Publicação: 2021-01-24 00:00:00
Ricardo Araújo
Editor de Economia

Empreender se tornou a saída para vencer a crise financeira provocada pela pandemia do novo coronavírus para 20.688 potiguares ao longo do ano passado. Esse é o número de novas formalizações nessa categoria de empreendedorismo registrada pela Receita Federal no Rio Grande do Norte, perfazendo crescimento de 17% em relação a 2019. Hoje, o Estado conta com pouco mais de 141,4 mil empreendedores individuais. 
Créditos: Magnus NascimentoAndré Mendes, ao lado dos irmãos, fundou a Mendes SportsAndré Mendes, ao lado dos irmãos, fundou a Mendes Sports
Apesar de todas as dificuldades enfrentadas social e economicamente ao longo de 2020 por causa das restrições impostas pela pandemia do novo coronavírus, houve espaço para a ampliação de negócios - muitos deles deixando a sala da casa dos seus idealizadores e ganhando endereços comerciais - e a necessidade de formalização deles. O microempreendedor André Mendes é um dos milhares que se formalizou ao longo do ano passado no Rio Grande do Norte, de olho na oportunidade de ampliação das vendas dos seus produtos no mercado local e nacional. “A ideia de se tornar MEI surgiu da necessidade de formalizar um pequeno negócio. Nós já tínhamos um produto com boa aceitação no mercado, e queríamos dar um  passo a diante”, afirma. E deu certo.

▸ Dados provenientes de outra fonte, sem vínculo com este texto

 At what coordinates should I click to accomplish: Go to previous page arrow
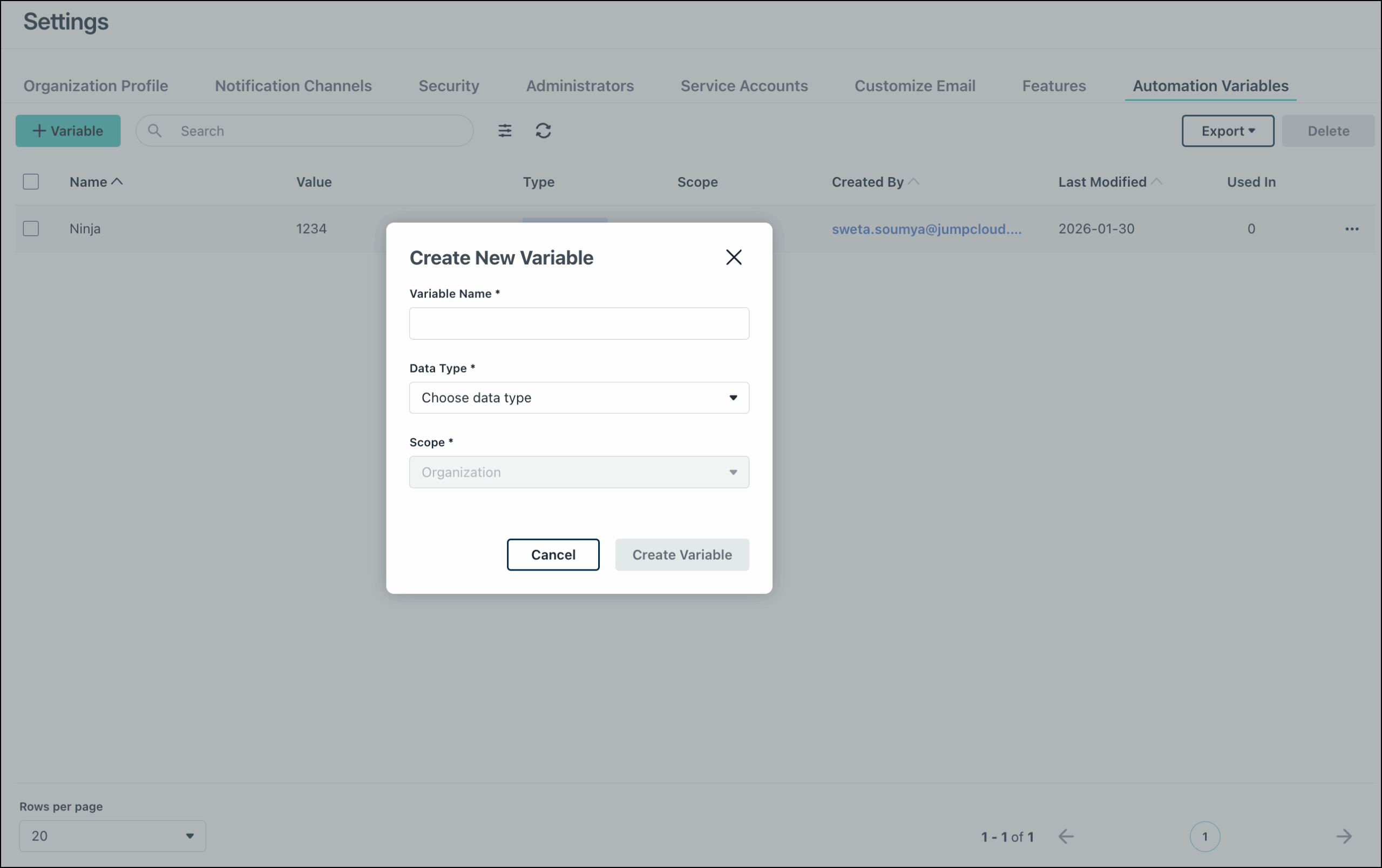(x=1066, y=837)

O empreendimento de André Mendes surgiu do compartilhamento de interesses pessoais com seus dois irmãos. Todos praticam esportes de alta intensidade e procuravam produtos de qualidade, com um bom custo x benefício, e o principal: durabilidade. A partir disso, nasceu a Mendes Sports (@gomendessports), cuja especialidade é produzir coletes de pesos para os treinos de alto impacto, muito usados pelos praticantes de crossfit, por exemplo. Durante o ano passado, a marca deu início à produção de bermudas com elastano, que passaram a concorrer com marcas nacionais vendidas em lojas de Natal, inicialmente.

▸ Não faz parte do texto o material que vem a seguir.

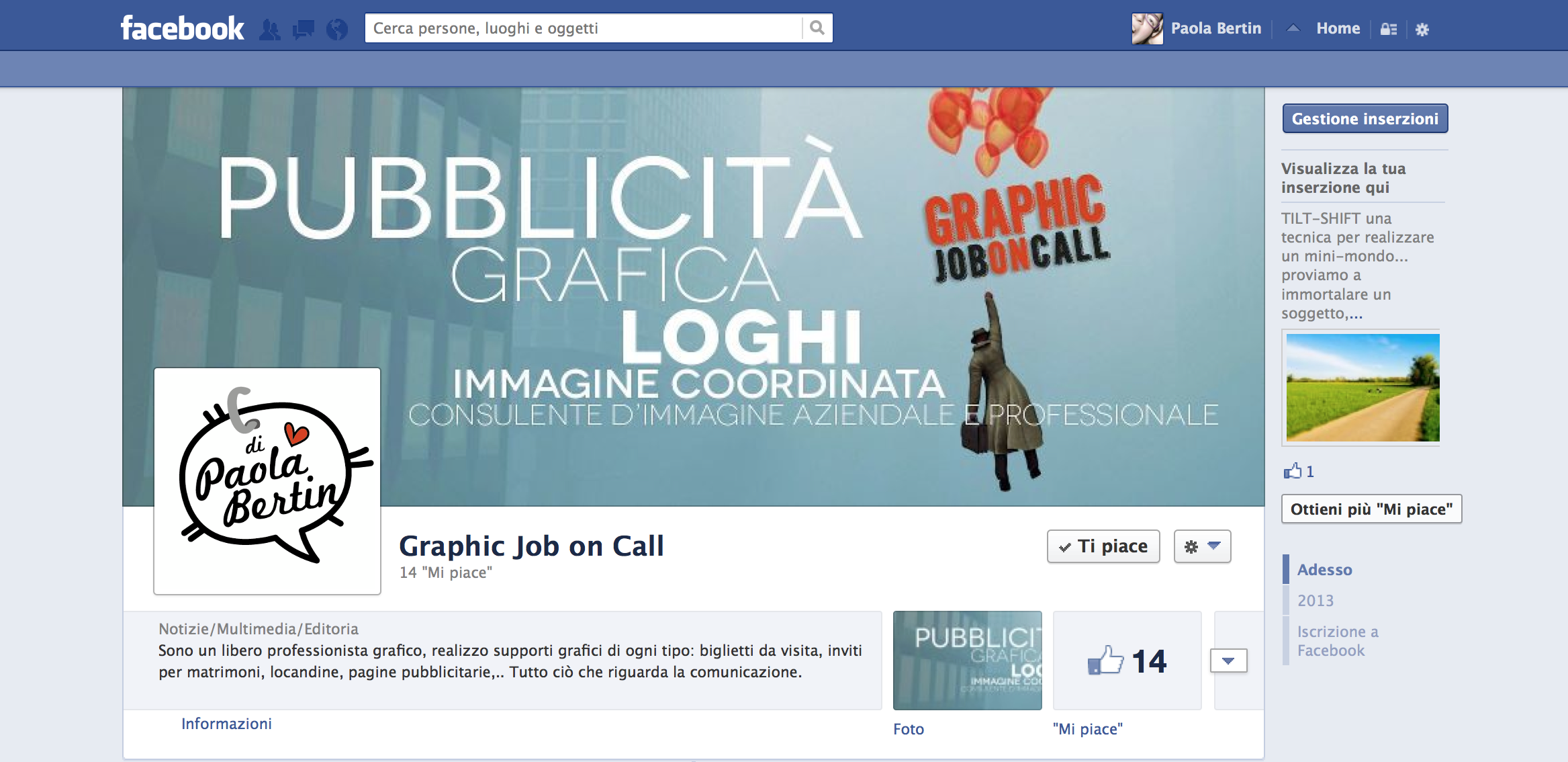Open privacy shortcuts icon in top bar

1389,29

“Hoje, nossos produtos tem uma excelente aceitação no mercado local. Sempre focamos na qualidade do que produzimos. Levamos a nosso clientes algo que nós mesmos gostaríamos de usar.

Há um longo caminho desde a idealização até a fabricação e venda das mercadorias. Realizamos um criterioso teste de campo antes do lançamento no mercado, submetendo o produto a condições extremas, simulando tudo que ele encontrará durante os treinamentos. Somos criteriosos, e a maior parte dos projetos não chega na fase de fabricação por não atingirem o padrão desejado. Estamos sempre corrigindo e aperfeiçoando, corrigindo e aperfeiçoando, nunca acaba”, frisa André Mendes. 

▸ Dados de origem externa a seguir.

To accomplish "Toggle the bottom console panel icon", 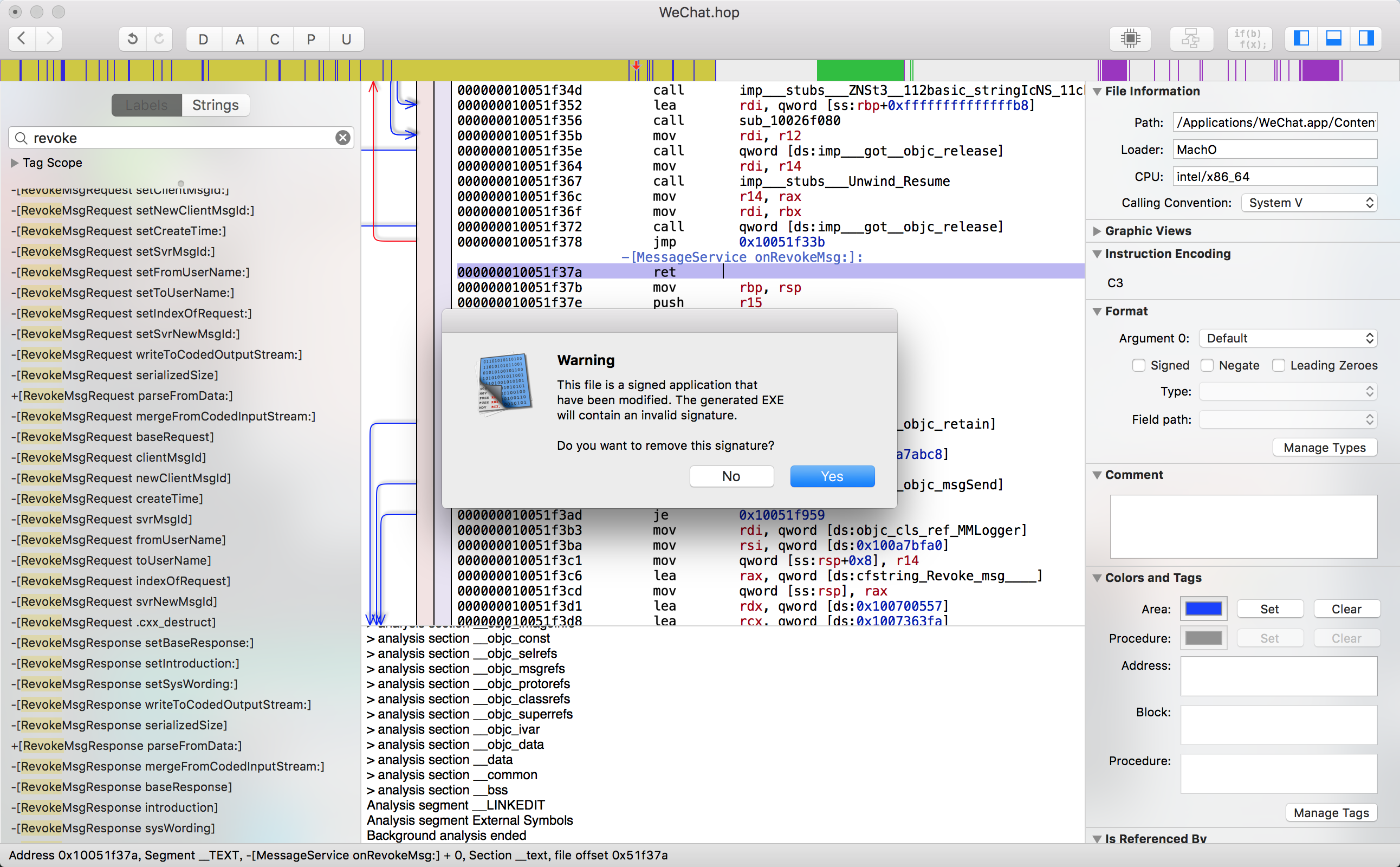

Por trás dos números de microempreendedores individuais que registram crescimento no Estado, há sonhos diversos de acordo com o gerente do Escritório Metropolitano do Sebrae no Rio Grande do Norte.  “As pesquisas GEM (Global Entrepreneurship Monitor) sempre indicaram que os dois maiores sonhos dos brasileiros eram ter uma casa própria e o próprio negócio. Oscilava a cada ano o que aparecia em primeiro lugar, no entanto, sempre eram esses dois os maiores sonhos”, afirma Medeiros. Conforme aponta, o quantitativo crescente de desempregados no mercado formal de trabalho contribuiu para que mais pessoas formalizassem microempreendimentos localmente.

“Sempre que há perda de postos de trabalho, há um movimento natural de as pessoas empreenderem por necessidade para compensar essa perda do emprego”, ressalta o gestor do Sebrae/RN. Há, ainda, um diferencial que alavanca o percentual: o processo de formalização está mais simples e completamente digitalizado. Em menos de uma hora, qualquer cidadão que cumpra os requisitos mínimos exigidos pelo Governo Federal pode se tornar um microempreendedor individual. “Em menos de uma hora, é possível abrir uma empresa como MEI e ter seu CNPJ sem muita burocracia. Isso favorece muito a formalização”, sublinha Thales Medeiros.